Exercise description:
Below are entries. Copy exactly the lines running from the line that holds "Given: Click the" to the line that holds "has height=980, width=1227.", with both ends included.

Stored items from a collection:
Segment Open

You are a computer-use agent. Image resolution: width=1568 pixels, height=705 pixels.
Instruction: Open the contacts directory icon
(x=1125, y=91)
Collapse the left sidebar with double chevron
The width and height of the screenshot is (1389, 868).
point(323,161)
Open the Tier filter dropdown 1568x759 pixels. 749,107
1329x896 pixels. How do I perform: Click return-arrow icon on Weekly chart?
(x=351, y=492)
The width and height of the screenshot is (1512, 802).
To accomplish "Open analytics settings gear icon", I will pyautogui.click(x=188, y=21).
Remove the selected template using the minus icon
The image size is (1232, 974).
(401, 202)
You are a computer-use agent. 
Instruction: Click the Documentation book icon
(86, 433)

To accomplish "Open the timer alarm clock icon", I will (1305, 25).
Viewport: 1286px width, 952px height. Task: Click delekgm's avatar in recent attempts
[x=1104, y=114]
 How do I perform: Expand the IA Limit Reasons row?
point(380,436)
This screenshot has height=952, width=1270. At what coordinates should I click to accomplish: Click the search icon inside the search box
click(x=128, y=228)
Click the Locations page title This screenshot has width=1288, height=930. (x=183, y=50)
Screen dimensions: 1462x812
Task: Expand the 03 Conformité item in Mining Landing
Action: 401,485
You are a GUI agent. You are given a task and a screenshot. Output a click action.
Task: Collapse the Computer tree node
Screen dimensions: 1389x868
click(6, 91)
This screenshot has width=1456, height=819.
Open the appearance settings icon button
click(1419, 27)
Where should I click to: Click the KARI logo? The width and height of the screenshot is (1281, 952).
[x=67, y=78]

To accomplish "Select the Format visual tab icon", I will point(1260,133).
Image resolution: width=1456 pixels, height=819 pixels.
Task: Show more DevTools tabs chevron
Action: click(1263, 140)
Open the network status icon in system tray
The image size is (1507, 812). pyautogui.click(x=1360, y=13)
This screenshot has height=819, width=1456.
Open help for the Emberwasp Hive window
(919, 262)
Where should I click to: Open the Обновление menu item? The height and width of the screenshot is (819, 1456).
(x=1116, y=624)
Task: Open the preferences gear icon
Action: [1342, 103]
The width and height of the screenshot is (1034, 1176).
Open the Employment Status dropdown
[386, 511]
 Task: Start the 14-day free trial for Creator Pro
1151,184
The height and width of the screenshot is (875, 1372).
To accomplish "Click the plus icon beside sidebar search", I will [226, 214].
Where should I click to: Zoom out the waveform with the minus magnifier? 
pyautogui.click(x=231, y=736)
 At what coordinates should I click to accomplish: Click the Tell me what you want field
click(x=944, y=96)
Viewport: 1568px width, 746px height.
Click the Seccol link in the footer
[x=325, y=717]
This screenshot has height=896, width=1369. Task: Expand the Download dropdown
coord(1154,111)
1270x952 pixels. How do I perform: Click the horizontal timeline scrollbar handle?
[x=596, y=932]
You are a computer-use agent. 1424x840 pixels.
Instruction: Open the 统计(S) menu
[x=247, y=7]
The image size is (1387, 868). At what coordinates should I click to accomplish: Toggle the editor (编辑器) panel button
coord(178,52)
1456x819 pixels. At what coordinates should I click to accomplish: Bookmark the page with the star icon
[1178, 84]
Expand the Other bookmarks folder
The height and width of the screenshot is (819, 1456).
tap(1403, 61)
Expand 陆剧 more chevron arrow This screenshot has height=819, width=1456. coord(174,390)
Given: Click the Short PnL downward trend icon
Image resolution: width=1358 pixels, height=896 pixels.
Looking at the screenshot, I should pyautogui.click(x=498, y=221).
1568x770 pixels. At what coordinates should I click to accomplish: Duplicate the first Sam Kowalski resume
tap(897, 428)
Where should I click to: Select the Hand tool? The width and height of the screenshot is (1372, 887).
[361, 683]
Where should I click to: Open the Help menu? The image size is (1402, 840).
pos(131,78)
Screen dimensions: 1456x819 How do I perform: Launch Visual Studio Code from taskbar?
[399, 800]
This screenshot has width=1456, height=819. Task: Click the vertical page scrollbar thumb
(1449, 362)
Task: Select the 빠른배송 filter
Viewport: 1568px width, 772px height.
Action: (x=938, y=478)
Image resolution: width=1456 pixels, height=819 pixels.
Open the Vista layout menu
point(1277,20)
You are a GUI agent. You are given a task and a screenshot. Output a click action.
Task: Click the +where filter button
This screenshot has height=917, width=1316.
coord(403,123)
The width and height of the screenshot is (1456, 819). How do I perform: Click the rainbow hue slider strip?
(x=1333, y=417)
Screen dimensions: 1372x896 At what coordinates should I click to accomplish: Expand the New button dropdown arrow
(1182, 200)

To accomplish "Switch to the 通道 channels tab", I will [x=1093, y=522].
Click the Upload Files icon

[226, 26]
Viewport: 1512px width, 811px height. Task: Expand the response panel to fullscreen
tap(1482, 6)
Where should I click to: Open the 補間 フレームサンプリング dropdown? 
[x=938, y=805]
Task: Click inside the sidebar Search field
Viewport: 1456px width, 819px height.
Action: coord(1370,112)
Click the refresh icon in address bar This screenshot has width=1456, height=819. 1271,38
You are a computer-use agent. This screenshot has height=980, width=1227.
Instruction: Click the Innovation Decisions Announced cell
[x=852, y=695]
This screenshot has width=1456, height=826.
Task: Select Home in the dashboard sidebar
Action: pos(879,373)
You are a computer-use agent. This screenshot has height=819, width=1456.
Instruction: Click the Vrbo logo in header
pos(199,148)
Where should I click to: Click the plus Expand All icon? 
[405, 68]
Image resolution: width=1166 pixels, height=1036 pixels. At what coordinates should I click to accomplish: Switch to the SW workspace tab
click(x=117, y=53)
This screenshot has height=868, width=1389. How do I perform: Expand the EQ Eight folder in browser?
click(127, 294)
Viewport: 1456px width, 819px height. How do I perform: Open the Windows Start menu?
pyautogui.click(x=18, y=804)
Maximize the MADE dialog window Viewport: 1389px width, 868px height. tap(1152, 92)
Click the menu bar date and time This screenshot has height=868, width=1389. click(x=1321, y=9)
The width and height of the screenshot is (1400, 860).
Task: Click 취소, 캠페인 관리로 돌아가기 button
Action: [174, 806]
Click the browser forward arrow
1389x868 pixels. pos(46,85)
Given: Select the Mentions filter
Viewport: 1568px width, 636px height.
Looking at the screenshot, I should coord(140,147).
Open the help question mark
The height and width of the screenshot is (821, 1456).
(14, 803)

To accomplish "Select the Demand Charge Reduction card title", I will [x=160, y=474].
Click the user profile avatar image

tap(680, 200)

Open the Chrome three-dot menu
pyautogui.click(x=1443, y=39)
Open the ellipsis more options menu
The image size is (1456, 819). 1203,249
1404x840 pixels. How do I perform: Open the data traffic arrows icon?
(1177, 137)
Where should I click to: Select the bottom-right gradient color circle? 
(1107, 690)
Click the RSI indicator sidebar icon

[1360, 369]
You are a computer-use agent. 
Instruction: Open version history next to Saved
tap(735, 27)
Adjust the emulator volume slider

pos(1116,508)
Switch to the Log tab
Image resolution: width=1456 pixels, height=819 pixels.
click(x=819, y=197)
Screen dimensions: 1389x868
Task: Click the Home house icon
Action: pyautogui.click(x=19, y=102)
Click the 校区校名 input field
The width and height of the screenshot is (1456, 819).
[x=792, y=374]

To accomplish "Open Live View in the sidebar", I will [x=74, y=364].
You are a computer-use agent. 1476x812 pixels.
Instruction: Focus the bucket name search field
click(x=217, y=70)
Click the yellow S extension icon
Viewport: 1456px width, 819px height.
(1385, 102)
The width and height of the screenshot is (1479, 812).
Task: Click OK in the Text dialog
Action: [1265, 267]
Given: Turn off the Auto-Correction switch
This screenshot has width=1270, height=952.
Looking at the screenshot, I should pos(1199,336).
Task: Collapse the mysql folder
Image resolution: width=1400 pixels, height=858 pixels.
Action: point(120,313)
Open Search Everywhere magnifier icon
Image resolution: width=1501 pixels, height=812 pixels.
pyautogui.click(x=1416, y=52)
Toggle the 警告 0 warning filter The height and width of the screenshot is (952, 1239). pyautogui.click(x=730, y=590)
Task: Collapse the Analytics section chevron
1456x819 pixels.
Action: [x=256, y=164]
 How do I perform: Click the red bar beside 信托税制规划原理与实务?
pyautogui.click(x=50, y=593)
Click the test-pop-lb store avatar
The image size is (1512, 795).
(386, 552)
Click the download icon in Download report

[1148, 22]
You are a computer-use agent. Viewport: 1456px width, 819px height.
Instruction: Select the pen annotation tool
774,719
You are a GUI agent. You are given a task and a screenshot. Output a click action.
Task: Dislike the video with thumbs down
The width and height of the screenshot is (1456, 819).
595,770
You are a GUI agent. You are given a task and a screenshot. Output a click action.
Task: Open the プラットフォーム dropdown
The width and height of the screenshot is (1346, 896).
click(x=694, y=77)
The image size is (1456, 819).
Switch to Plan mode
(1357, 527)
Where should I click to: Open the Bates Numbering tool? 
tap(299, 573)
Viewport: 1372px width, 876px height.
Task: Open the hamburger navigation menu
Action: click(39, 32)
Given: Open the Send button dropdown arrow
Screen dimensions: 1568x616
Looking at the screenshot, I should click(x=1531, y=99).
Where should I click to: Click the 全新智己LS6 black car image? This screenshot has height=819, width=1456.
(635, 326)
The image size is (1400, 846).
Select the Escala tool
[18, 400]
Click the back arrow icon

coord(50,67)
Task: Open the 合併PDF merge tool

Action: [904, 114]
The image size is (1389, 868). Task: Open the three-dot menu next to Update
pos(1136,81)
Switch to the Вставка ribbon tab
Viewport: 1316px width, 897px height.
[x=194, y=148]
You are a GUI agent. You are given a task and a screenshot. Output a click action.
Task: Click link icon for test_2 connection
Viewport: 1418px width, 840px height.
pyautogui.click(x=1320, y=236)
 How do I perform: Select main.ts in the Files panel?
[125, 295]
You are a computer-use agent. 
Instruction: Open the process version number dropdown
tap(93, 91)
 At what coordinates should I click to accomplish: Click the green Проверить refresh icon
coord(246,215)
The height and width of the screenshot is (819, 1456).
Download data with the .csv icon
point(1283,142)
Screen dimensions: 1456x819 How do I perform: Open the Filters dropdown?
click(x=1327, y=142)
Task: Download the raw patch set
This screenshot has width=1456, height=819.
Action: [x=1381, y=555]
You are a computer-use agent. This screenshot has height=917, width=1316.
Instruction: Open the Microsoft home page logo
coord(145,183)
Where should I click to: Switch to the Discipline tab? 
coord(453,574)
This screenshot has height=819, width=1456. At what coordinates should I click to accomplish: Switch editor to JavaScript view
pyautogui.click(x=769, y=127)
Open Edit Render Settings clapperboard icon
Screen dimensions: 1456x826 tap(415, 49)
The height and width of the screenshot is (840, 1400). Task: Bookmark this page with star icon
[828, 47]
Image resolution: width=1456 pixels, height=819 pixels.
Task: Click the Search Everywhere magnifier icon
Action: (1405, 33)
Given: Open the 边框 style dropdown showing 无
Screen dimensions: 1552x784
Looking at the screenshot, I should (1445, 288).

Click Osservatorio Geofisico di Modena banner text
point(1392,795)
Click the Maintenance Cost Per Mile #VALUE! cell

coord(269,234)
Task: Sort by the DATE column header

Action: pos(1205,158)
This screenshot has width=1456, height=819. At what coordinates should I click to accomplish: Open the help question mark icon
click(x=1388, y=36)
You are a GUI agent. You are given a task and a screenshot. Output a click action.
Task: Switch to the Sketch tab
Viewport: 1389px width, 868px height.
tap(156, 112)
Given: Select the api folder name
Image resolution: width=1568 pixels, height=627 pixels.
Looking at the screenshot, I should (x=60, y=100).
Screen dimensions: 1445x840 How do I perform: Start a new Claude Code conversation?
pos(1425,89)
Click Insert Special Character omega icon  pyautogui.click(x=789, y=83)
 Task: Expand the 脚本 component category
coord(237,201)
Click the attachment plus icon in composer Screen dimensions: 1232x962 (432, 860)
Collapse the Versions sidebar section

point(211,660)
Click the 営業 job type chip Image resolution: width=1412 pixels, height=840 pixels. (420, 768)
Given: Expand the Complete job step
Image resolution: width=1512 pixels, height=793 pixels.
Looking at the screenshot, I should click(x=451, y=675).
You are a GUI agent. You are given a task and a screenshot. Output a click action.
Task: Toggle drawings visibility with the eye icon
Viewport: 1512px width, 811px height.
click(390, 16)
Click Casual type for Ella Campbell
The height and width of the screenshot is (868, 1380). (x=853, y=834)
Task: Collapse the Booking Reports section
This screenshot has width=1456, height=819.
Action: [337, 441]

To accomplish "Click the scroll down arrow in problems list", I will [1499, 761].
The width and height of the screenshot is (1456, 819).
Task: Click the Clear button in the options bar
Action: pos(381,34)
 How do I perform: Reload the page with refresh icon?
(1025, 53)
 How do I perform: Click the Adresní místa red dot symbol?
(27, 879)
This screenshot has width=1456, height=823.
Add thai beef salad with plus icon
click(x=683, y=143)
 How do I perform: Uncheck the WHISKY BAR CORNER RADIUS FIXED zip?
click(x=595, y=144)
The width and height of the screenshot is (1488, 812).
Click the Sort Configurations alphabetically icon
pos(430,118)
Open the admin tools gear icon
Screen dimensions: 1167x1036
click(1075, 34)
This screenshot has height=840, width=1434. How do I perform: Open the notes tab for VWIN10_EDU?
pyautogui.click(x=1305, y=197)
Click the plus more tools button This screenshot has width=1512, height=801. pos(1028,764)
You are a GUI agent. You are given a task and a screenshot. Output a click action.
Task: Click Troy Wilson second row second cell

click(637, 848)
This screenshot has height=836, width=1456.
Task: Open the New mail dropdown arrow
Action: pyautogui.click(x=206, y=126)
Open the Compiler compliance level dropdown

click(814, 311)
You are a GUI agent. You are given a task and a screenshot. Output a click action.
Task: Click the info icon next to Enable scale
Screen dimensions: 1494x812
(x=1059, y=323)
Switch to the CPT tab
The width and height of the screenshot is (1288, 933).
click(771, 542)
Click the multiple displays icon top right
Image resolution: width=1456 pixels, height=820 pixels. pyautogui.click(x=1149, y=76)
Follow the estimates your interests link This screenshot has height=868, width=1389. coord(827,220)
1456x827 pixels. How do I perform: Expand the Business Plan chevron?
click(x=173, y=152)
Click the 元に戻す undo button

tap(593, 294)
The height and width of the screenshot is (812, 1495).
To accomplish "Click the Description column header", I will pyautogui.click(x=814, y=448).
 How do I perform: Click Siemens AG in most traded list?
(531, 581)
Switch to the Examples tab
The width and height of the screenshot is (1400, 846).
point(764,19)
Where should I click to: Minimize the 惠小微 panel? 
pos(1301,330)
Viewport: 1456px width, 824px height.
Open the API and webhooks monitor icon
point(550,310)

Segment Closed

Output for this task:
Given: Click the Short PnL downward trend icon
Image resolution: width=1358 pixels, height=896 pixels.
Looking at the screenshot, I should pyautogui.click(x=498, y=221).
1568x770 pixels. At what coordinates should I click to accomplish: Duplicate the first Sam Kowalski resume
tap(897, 428)
Where should I click to: Select the Hand tool? The width and height of the screenshot is (1372, 887).
[361, 683]
Where should I click to: Open the Help menu? The image size is (1402, 840).
pos(131,78)
Screen dimensions: 1456x819 How do I perform: Launch Visual Studio Code from taskbar?
[399, 800]
This screenshot has width=1456, height=819. Task: Click the vertical page scrollbar thumb
(1449, 362)
Task: Select the 빠른배송 filter
Viewport: 1568px width, 772px height.
Action: (x=938, y=478)
Image resolution: width=1456 pixels, height=819 pixels.
Open the Vista layout menu
point(1277,20)
You are a GUI agent. You are given a task and a screenshot. Output a click action.
Task: Click the +where filter button
This screenshot has height=917, width=1316.
coord(403,123)
The width and height of the screenshot is (1456, 819). How do I perform: Click the rainbow hue slider strip?
(x=1333, y=417)
Screen dimensions: 1372x896 At what coordinates should I click to accomplish: Expand the New button dropdown arrow
(1182, 200)

To accomplish "Switch to the 通道 channels tab", I will [x=1093, y=522].
Click the Upload Files icon

[226, 26]
Viewport: 1512px width, 811px height. Task: Expand the response panel to fullscreen
tap(1482, 6)
Where should I click to: Open the 補間 フレームサンプリング dropdown? 
[x=938, y=805]
Task: Click inside the sidebar Search field
Viewport: 1456px width, 819px height.
Action: coord(1370,112)
Click the refresh icon in address bar This screenshot has width=1456, height=819. 1271,38
You are a computer-use agent. This screenshot has height=980, width=1227.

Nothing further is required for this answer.